British Guiana Monthly Messenger

Item date: 1864-5
Grant Value: £2,200 from FNL's B. H. Breslauer Fund
Item cost: £4,500
Item date acquired: 2016
Item institution: King's College London
Town/City: London

This volume contains the first 20 issues of a rare 19th century periodical, the British Guiana Monthly Messenger, and four equally rare 19th century British Guiana pamphlets.

The periodical was published in Georgetown, British Guiana (now Guyana), with the declared aim of fostering 'the moral and intellectual improvement of the people of British Guiana, not losing sight either of their material interests.' It contains news, both domestic and foreign (the American Civil War features strongly and the assassination of Abraham Lincoln is lamented in the June 1865 issue), plus feature articles on religion, economics, travel and education. Interspersed with these are stories, poems, hymns and puzzles, as well as practical tips on health, cookery and household economy. The editors declare in the first issue their hope that the magazine may prove 'a stimulus to the minds of some of the natives ... who may be induced to express their thoughts through its pages' and the later issues display the fulfilment of this aim, containing letters and other contributions from readers.

The volume also contains four theological pamphlets printed in British Guiana between 1859 and 1864 and largely concerned with discussion of the doctrine of 'Noah's curse', the use by some advocates of slavery of the wording of Noah's curse of his son Ham recorded in the ninth chapter of Genesis as a justification of the enslavement of Africans.

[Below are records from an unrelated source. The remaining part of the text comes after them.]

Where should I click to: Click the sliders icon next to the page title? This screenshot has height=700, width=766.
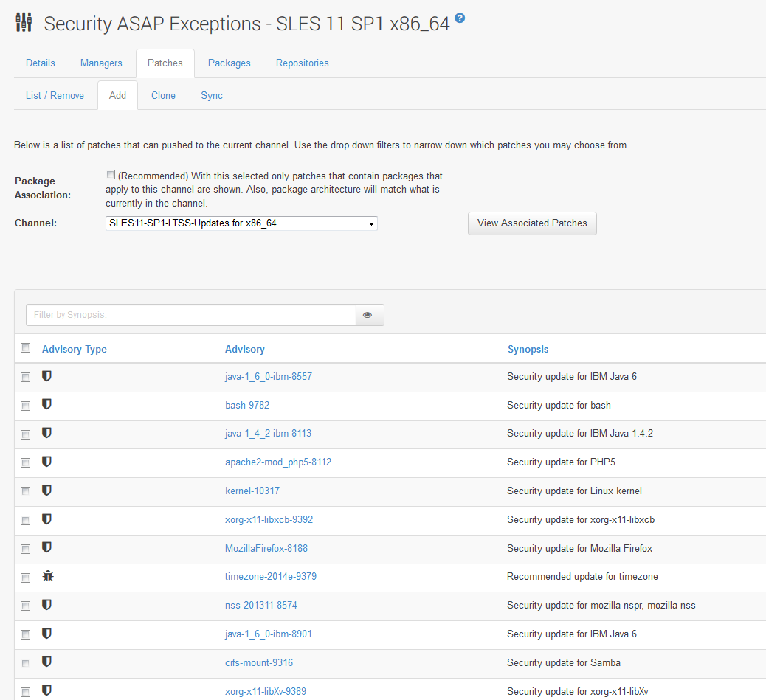(24, 23)
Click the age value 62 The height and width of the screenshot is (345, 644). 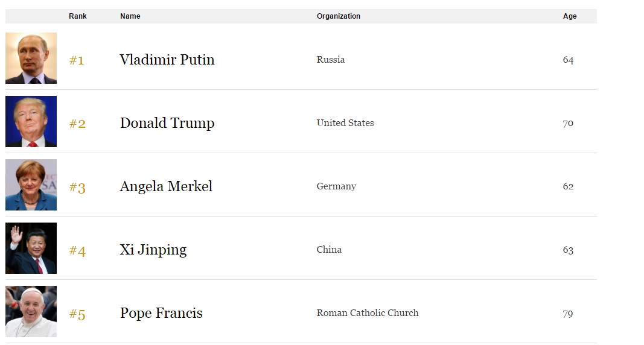point(568,186)
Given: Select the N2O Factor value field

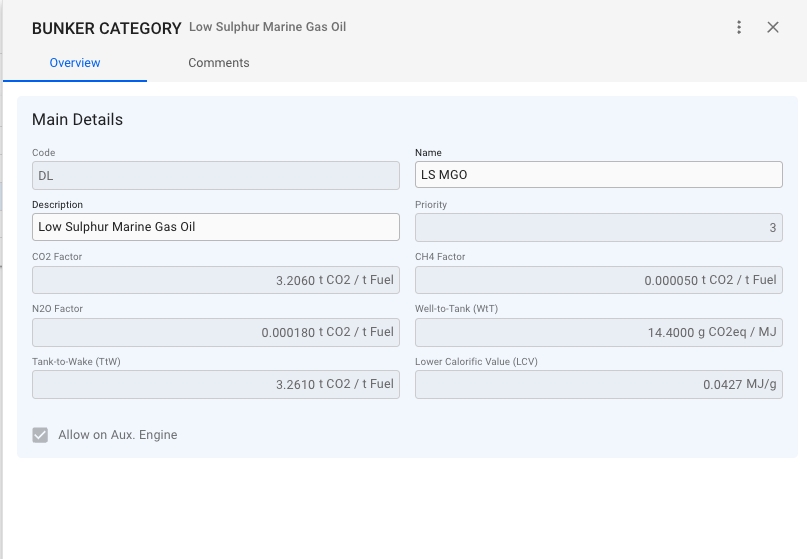Looking at the screenshot, I should point(215,332).
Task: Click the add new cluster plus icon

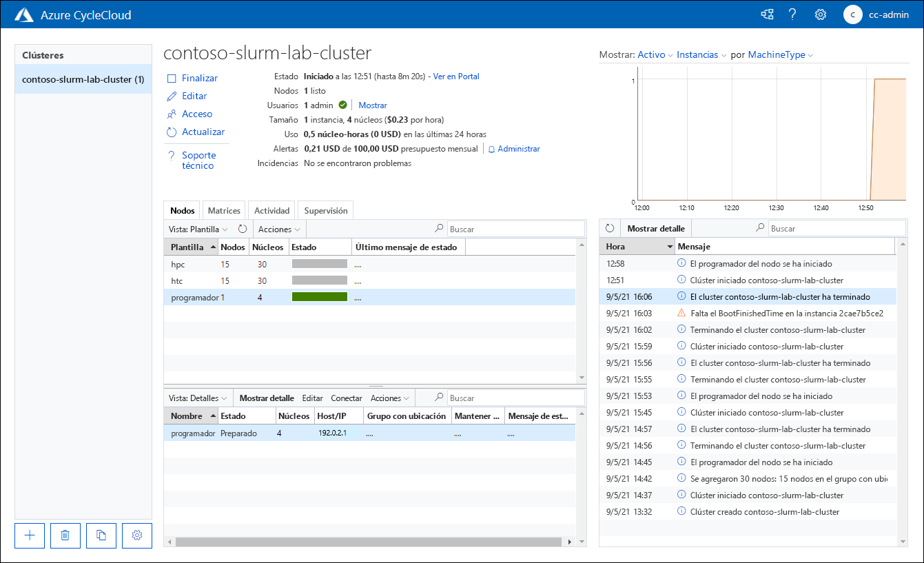Action: [30, 535]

For many inhabitants of British Guiana slavery, abolished in all British colonies in 1833, was well within living memory, and the progress of the American Civil War, fought primarily over the Confederate states' right to retain slavery, made the subject once more acutely topical, a fact also reflected in the British Guiana monthly messenger 's serialisation of escaped American slave and leading abolitionist Frederick Douglass's memoir, My Bondage and my Freedom.

This is an important acquisition for the library of King's College London, complementing and enhancing our already extensive and internationally significant holdings in the field of British imperial and colonial history. By virtue of the extreme rarity of its contents, as well as their intrinsic interest, this volume has the potential to cast new light on the then colony of British Guiana at an important period in its history.

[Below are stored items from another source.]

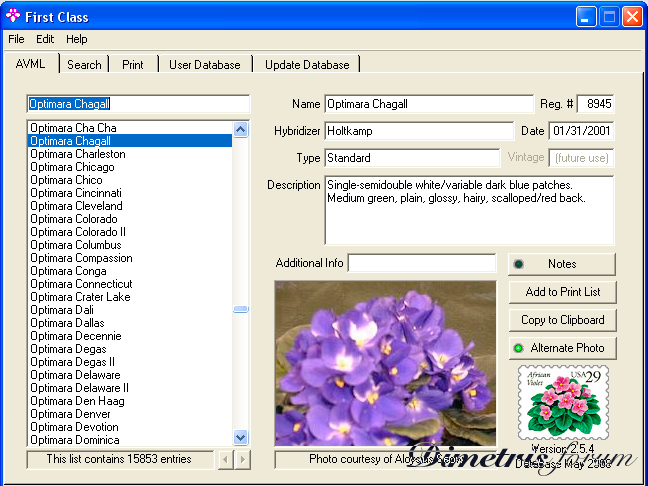The width and height of the screenshot is (648, 486).
Task: Show the Alternate Photo
Action: click(x=561, y=348)
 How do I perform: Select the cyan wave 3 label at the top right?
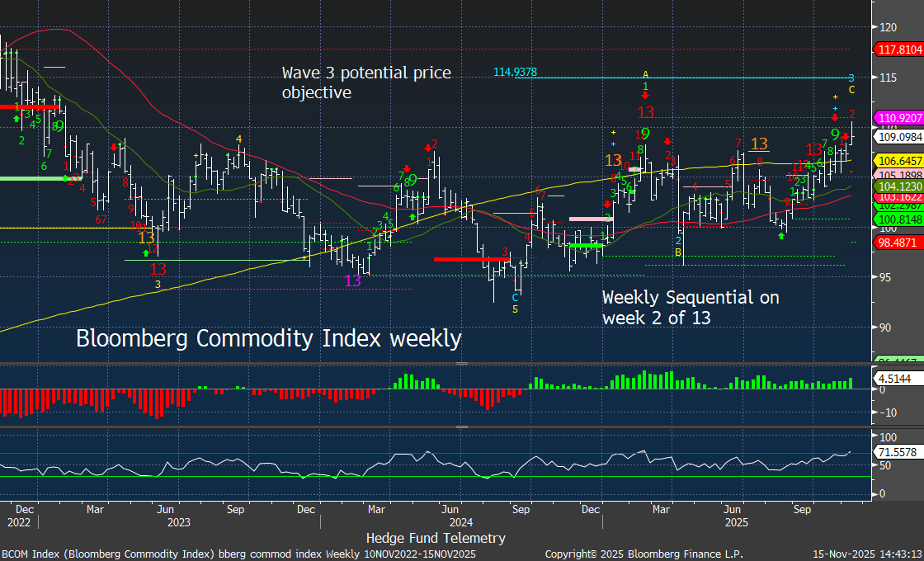(851, 78)
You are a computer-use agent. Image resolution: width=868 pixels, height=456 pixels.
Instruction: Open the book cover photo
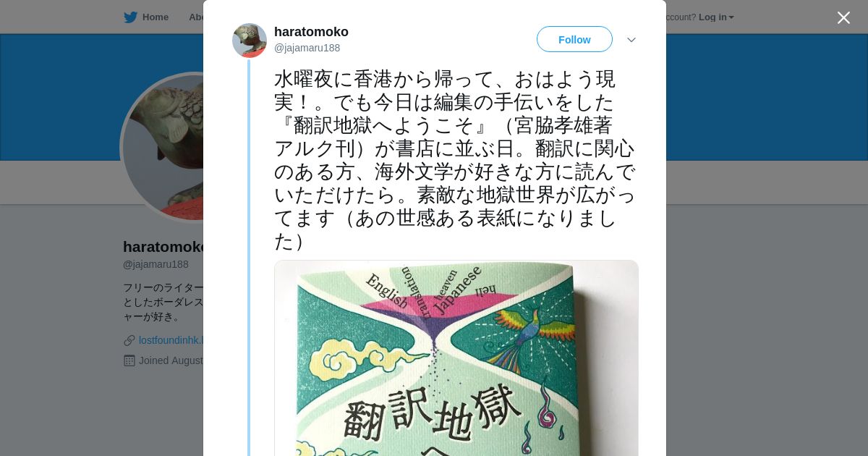click(x=456, y=358)
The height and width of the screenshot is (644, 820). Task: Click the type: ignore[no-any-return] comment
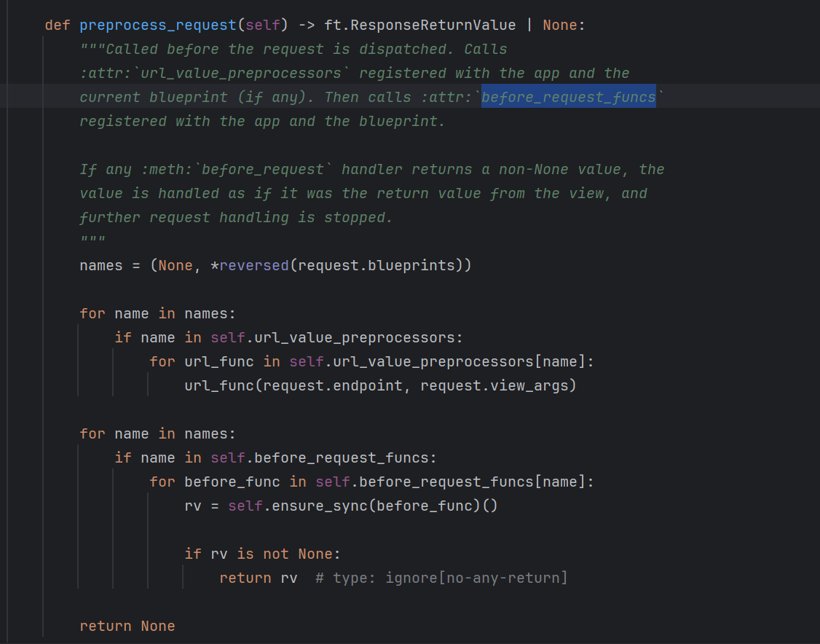tap(441, 578)
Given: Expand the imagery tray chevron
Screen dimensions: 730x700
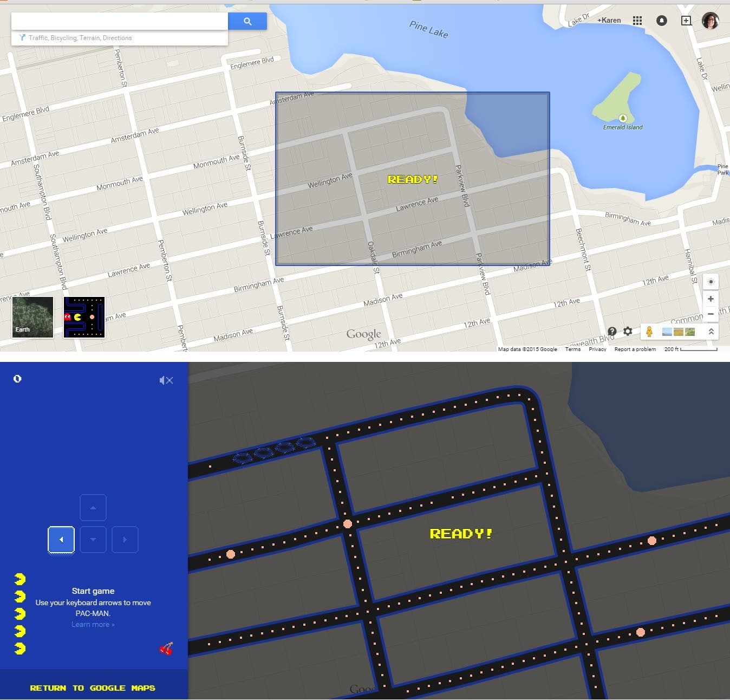Looking at the screenshot, I should pos(711,331).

In 2007 the historical library collection of the Foreign and Commonwealth Office (FCO) was transferred to King's College London. Comprising over 80,000 printed and manuscript items, this matchless collections spans 500 years of world history; a major area of strength is the political, economic and social history of the British Empire, represented in tens of thousands of books, pamphlets, periodicals, manuscripts and typescripts created or collected by the Colonial Office and its staff. The FCO Historical Collection is Kings' most heavily used special collection, consulted by researchers from all over the world, including a significant number of visitors from the Caribbean. 

This grant was awarded from FNL's B. H. Breslauer Fund, thanks to the generosity of the President and Officers of the B. H. Breslauer Foundation.